共同通信PRワイヤー / 2024年7月5日 14時0分


産総研とエーディーシーは、DMMに内蔵されている基準電圧源をモジュール化して脱着可能な新しい機構を開発し、特許を取得しました。基準電圧源で用いられるツェナーダイオード素子の出力は温度によって変化するため、高い出力安定度を得るためには温度制御されたオーブン内で一定温度に保つ必要があります。また、低ノイズな電源を実現しようとすると、回路サイズが大きくなる傾向があります。われわれは、断熱設計や温度制御方式、電源回路の工夫などにより、基準電圧源モジュールをさらに小型化し、高い精度を保ったまま脱着可能にする技術の開発に成功しました。エーディーシーが断熱性能の改善や省電力化、ノイズ低減、A/D変換器の線形性の向上、産総研がジョセフソン電圧標準を用いた高精度評価などに取り組みました。

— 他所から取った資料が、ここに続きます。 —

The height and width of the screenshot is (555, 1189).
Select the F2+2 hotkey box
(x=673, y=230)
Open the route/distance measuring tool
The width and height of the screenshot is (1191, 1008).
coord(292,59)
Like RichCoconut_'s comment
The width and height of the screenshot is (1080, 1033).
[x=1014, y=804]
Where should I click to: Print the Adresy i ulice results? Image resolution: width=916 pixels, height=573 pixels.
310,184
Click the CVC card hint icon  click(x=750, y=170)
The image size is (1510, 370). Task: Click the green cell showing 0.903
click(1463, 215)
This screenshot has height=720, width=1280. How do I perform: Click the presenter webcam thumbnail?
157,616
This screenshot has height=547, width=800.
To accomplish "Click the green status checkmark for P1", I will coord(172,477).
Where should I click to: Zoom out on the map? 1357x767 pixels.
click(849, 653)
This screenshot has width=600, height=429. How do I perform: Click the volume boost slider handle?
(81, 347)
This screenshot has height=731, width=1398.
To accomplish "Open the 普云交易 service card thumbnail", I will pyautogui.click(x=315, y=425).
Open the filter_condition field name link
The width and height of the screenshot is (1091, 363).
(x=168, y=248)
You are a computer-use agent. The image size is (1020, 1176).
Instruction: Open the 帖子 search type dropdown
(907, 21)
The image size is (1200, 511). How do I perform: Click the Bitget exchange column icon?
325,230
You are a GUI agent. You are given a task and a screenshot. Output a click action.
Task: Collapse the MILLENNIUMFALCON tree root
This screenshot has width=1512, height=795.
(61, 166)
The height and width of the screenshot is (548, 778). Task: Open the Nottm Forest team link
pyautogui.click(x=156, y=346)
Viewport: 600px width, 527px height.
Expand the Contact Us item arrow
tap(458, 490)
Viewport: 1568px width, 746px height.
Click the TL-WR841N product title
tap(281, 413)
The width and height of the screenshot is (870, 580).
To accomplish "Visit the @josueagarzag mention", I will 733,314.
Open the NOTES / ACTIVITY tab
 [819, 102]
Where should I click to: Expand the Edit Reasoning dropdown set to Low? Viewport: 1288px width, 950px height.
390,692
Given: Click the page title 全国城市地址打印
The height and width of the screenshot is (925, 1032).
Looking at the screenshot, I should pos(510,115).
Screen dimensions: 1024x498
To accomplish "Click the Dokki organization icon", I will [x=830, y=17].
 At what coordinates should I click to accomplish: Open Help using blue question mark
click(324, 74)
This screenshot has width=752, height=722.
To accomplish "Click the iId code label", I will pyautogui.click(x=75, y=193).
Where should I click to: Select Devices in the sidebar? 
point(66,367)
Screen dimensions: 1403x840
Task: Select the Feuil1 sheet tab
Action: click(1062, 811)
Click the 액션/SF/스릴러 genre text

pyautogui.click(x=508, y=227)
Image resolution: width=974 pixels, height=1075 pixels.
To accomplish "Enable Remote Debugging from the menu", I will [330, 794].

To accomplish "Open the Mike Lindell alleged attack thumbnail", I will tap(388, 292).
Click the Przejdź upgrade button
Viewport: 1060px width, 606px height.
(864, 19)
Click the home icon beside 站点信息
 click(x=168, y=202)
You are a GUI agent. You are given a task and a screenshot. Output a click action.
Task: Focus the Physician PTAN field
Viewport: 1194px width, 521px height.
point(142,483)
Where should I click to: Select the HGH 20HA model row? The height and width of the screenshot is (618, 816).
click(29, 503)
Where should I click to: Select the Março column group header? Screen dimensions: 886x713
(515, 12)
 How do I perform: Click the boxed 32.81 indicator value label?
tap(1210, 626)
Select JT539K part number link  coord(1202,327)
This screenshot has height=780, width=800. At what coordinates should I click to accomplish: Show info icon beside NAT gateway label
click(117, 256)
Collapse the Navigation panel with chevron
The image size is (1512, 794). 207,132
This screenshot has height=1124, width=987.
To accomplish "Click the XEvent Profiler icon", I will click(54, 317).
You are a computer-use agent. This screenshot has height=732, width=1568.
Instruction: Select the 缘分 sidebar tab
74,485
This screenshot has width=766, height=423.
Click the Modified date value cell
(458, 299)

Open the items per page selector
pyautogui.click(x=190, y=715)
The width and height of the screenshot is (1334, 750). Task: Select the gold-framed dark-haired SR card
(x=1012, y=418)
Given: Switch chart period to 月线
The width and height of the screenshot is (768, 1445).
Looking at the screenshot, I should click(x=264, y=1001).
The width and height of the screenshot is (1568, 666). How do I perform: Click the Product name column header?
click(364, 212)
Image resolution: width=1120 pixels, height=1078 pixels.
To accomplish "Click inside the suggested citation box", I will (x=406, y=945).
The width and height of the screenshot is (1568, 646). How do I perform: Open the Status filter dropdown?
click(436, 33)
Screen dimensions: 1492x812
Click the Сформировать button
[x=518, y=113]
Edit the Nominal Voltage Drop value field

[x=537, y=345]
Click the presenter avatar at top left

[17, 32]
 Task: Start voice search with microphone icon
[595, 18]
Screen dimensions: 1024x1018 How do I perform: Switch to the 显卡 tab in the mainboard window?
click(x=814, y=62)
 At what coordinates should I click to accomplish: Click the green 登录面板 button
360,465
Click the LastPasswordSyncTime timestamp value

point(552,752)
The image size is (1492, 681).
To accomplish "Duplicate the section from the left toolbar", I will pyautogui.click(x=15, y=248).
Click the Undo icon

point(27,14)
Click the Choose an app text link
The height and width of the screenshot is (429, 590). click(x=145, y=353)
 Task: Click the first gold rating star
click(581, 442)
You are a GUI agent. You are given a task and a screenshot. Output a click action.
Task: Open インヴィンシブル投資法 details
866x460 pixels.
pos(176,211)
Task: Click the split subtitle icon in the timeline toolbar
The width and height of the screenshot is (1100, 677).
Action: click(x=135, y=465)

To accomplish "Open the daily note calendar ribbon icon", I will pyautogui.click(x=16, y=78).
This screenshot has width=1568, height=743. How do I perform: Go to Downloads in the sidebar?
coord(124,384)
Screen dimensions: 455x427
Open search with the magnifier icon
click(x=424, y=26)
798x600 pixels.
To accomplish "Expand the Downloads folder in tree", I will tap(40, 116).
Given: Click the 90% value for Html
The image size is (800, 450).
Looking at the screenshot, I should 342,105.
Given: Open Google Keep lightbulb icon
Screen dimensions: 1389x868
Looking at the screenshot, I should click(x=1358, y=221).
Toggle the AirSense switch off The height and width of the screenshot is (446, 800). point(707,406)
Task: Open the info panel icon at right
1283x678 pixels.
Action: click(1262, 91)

なお、本研究開発は、一般社団法人 首都圏産業活性化協会を事業管理機関として受託した関東経済産業局 戦略的基盤技術高度化支援事業「脱着可能な小型基準電圧源を用いた校正(運用)コストを低減させる高精度電子計測器の研究開発」(2019~2021年度)による支援を受けています。


研究の内容

まず、基準電圧源脱着型DMMのプロトタイプを作製し、その特性評価を行いました。基準電圧源モジュールのサイズは、5.4 cm×5.4 cm×8.6 cmと、手のひらに乗る程度の大きさです。モジュールはバッテリを内蔵しており、DMM本体から取り外しても約30分間は通電状態を保てます。校正に出す際には、輸送用のバッテリボックスに装着すれば約5日間のバッテリ駆動が可能で、AC電源に接続しての連続通電も可能です。校正済みの基準電圧源モジュールをDMM本体に装着して、校正コマンドを実行することでDMMの電圧校正が完了します。DMMとしての基本的な機能は従来の8.5桁DMMと同様で、基準電圧源モジュールを外した状態でも、DMMに内蔵された別の基準電圧源により短期安定度が担保されるため、DMMを通常通り使用することが可能です。なお、バッテリボックスに装着した状態の基準電圧源モジュールは、高精度な直流標準電圧発生器としても利用可能です。


試作したプロトタイプの性能を確認するため、国家標準であるジョセフソン電圧標準を用いた評価を実施しました。評価項目は、DMMの重要な性能指標の一つであるゲイン誤差の経時変化や環境依存性と、基準電圧源モジュール単体の出力安定度とに大きく分けられます。